Task material section start
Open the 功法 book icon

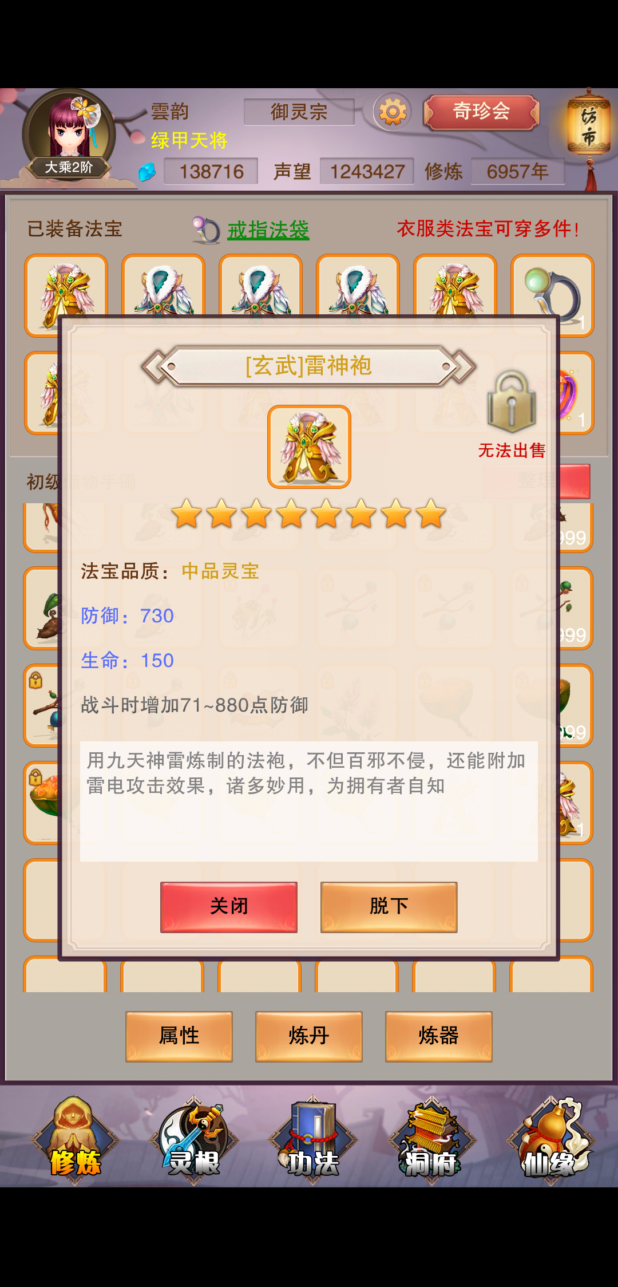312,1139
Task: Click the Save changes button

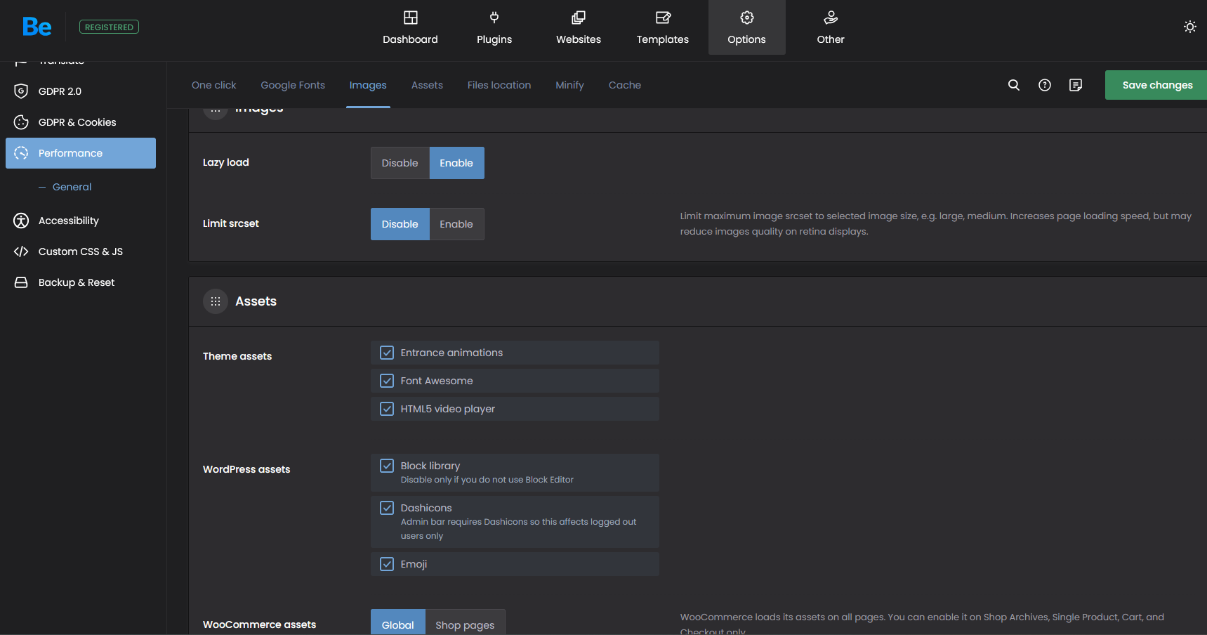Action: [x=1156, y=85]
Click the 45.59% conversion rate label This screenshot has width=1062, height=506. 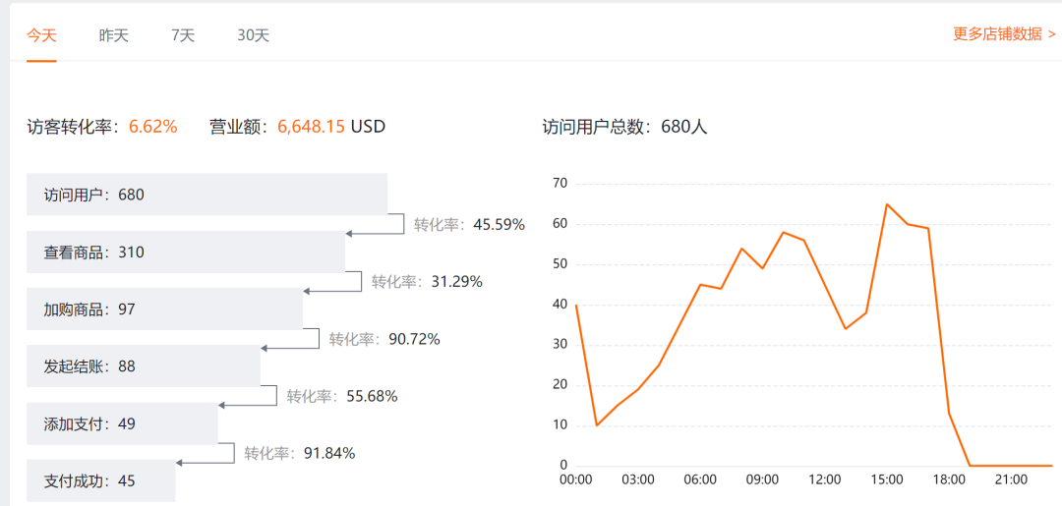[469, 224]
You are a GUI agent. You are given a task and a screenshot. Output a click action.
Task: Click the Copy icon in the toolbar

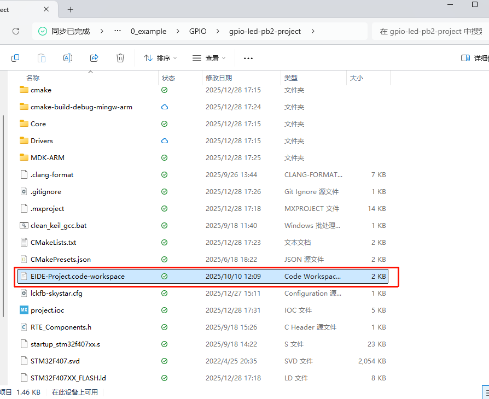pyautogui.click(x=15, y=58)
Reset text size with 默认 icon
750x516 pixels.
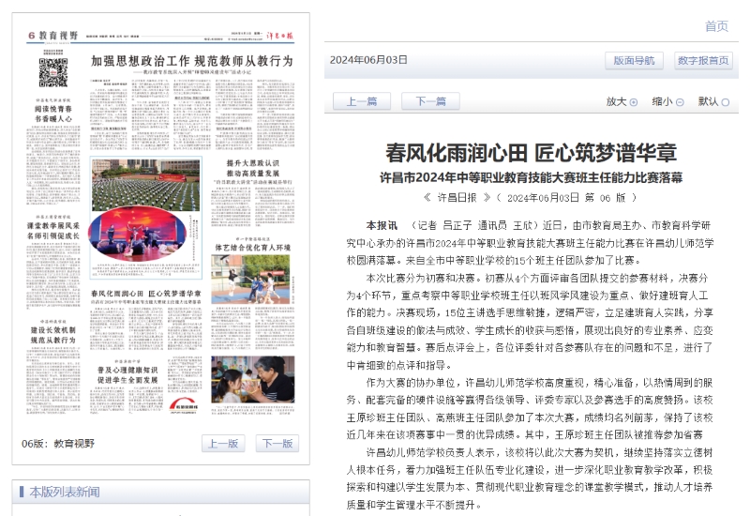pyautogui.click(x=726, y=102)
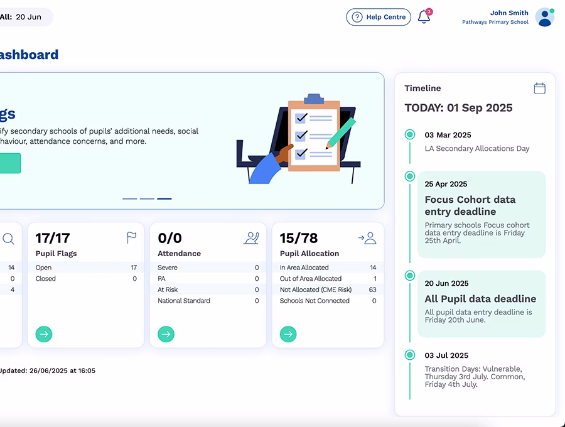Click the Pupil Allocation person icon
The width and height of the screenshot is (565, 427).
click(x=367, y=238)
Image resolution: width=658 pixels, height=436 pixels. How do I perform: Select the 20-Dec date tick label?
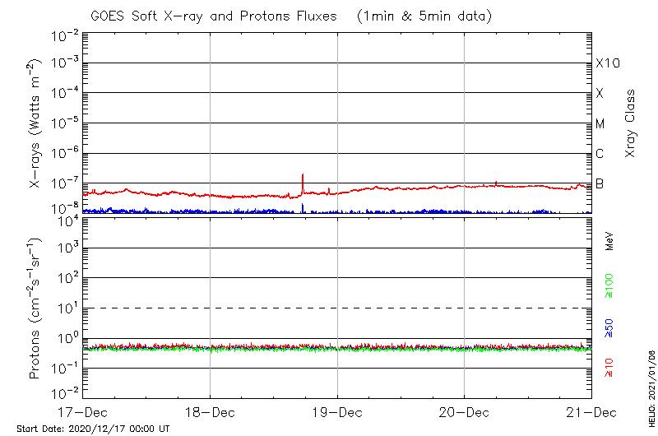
Task material section end
Task material section start
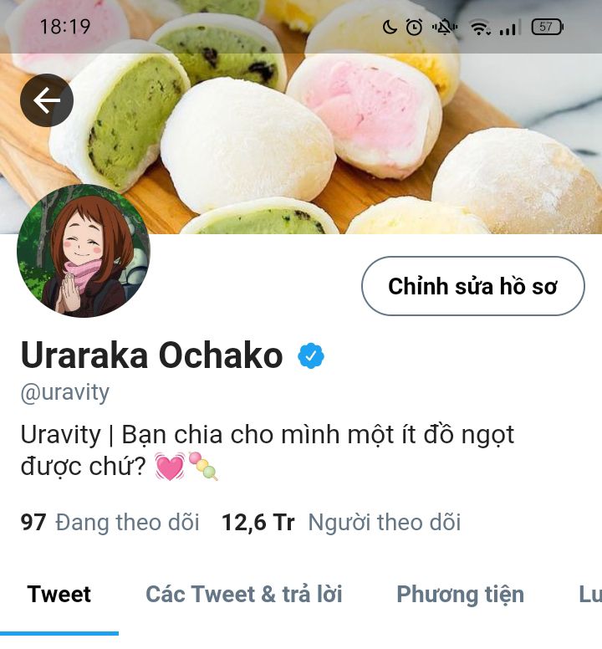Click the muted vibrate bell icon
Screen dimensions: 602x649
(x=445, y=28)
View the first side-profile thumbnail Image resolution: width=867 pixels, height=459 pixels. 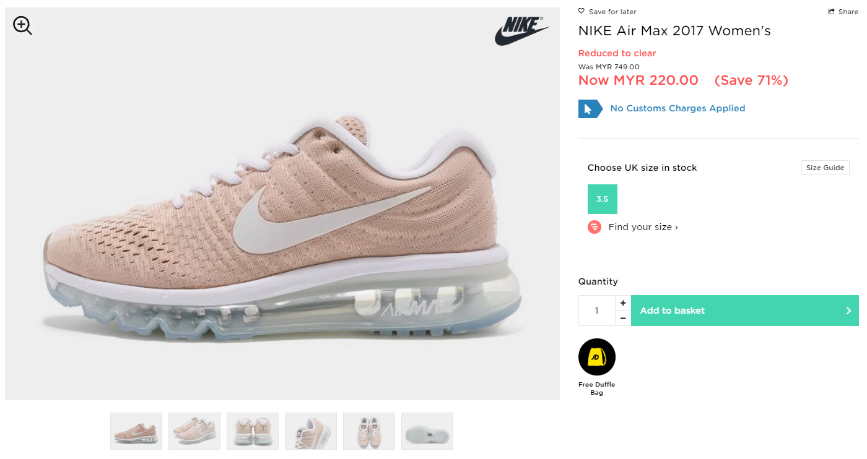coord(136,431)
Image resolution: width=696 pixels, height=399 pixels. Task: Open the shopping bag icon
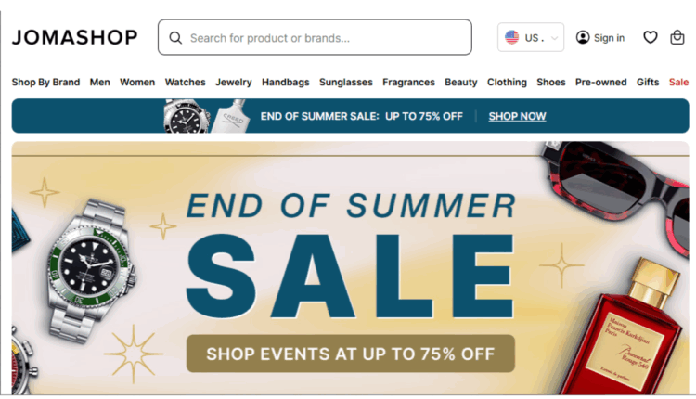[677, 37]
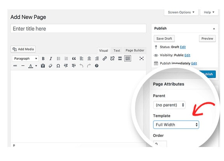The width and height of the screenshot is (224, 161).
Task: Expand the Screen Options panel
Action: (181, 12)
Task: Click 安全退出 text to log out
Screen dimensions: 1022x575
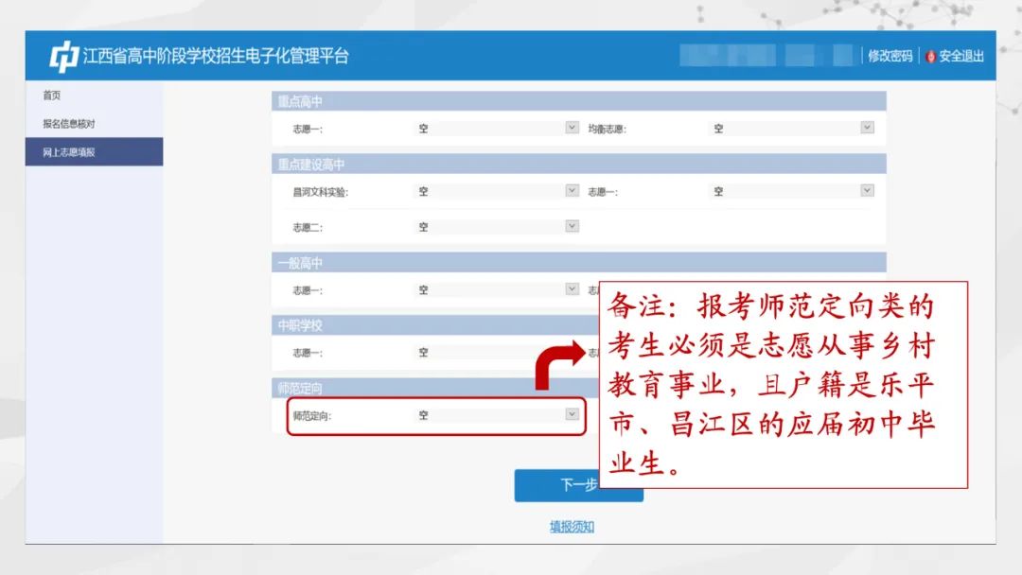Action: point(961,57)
Task material section end
**Exercise requirements:** Transcribe, exactly and without pictures, everything in the data from the line with "750x516 pixels." down to the line with "Image resolution: width=658", both included.

**Response to the task:**
750x516 pixels.
pyautogui.click(x=726, y=102)
Click the Pupil Allocation person icon
The width and height of the screenshot is (565, 427).
click(x=367, y=238)
Image resolution: width=658 pixels, height=436 pixels. How do I perform: Select the 20-Dec date tick label?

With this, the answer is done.